Luke reflected on how fast things changed.

He’d gone from hanging in the air to drenched in the Mediterranean, then thrown into a dungeon, attacked by the police, and now he was inside an apartment located in the heart of Valletta, led there by the head of Vatican intelligence and accompanied by an agent for Maltese security. He wasn’t sure who, if anyone, he should listen to, much less trust. Laura Price had gone from telling him to get as far away as he could to seemingly now working with the enemy.

“We’re near the old Inquisitor’s Palace,” Spagna said. “What a job that must have been. Appointed by the pope, sent here to eliminate heresy and all things contrary to the Catholic faith. His word was absolute. That’s a position I would have relished.”

Luke surveyed the tiny apartment. Only three rooms, brightened by cheerful curtains, the furniture all a bit too large. No photos, candy dishes, or knickknacks. Nothing personal. No one lived here, at least not on a long-term basis. He’d been in enough safe houses so far during his time with the Magellan Billet to know the look.

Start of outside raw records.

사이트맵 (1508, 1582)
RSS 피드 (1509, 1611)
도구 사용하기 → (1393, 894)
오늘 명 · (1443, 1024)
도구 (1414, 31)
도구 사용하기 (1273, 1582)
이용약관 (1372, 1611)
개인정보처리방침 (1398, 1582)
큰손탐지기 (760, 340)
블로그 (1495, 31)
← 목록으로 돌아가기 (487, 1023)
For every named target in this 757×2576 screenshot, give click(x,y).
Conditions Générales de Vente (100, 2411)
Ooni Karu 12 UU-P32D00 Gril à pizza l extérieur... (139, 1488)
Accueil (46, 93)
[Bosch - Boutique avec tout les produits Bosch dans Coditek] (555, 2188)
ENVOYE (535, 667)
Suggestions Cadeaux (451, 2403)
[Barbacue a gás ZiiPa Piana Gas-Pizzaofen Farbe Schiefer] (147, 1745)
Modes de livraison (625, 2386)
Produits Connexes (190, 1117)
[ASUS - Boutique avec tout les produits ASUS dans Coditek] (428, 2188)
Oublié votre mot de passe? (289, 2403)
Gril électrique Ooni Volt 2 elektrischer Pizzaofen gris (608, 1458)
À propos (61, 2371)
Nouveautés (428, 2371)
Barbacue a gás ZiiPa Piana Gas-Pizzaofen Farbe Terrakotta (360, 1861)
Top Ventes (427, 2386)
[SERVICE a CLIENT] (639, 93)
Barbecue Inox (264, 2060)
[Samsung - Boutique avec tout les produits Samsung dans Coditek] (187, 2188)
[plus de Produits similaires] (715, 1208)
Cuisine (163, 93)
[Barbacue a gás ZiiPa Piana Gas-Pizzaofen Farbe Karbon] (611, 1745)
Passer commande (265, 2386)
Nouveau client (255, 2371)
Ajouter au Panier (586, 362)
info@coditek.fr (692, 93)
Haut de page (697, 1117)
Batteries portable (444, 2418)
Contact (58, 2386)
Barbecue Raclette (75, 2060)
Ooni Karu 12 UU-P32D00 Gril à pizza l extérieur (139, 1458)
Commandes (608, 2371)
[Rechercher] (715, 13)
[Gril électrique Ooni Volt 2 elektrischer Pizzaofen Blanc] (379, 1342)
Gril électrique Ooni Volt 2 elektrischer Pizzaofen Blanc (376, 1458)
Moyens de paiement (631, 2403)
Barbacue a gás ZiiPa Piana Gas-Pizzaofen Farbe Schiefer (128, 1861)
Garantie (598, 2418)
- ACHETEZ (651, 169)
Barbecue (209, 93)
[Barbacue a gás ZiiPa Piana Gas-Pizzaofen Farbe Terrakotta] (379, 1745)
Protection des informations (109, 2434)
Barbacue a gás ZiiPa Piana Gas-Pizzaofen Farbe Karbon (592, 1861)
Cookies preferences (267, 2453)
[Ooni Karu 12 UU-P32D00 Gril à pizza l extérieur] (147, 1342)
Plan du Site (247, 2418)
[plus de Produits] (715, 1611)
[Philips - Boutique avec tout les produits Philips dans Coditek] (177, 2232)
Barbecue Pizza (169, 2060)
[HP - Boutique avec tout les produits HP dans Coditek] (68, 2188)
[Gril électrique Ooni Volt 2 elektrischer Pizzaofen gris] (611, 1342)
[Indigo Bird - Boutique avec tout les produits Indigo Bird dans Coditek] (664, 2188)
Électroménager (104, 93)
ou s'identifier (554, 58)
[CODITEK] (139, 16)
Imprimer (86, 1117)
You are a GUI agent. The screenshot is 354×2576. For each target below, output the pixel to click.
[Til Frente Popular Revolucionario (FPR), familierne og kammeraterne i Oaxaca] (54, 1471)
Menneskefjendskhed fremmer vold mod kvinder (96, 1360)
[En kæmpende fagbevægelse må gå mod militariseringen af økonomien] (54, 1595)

“This place one of yours?”

Spagna nodded. “Our people use it.”

When they’d arrived he’d noticed an oddity out front, engraved into the eroding stone lintel above a set of shuttered windows. An eye sandwiched between two axes. Spagna had explained that it noted who’d lived in the building long ago.

The executioner.

No coincidence that the holder of that unenviable office lived near the Inquisitor’s Palace.

Luke heard a vibration and watched as Spagna found a phone in his pocket, stepping outside to take the call.

“You want to tell me what’s happening here,” he asked Laura.

“Spagna told me that he was aware of Cardinal Gallo’s presence on the island and that he had the situation under control.”

“And you bought that?”

“He called my boss once we were in the car and I was ordered to cooperate. I’m betting your boss is going to tell you the same thing.”

Except that his phone had been conveniently destroyed, making that difficult to determine. “You still have your phone?”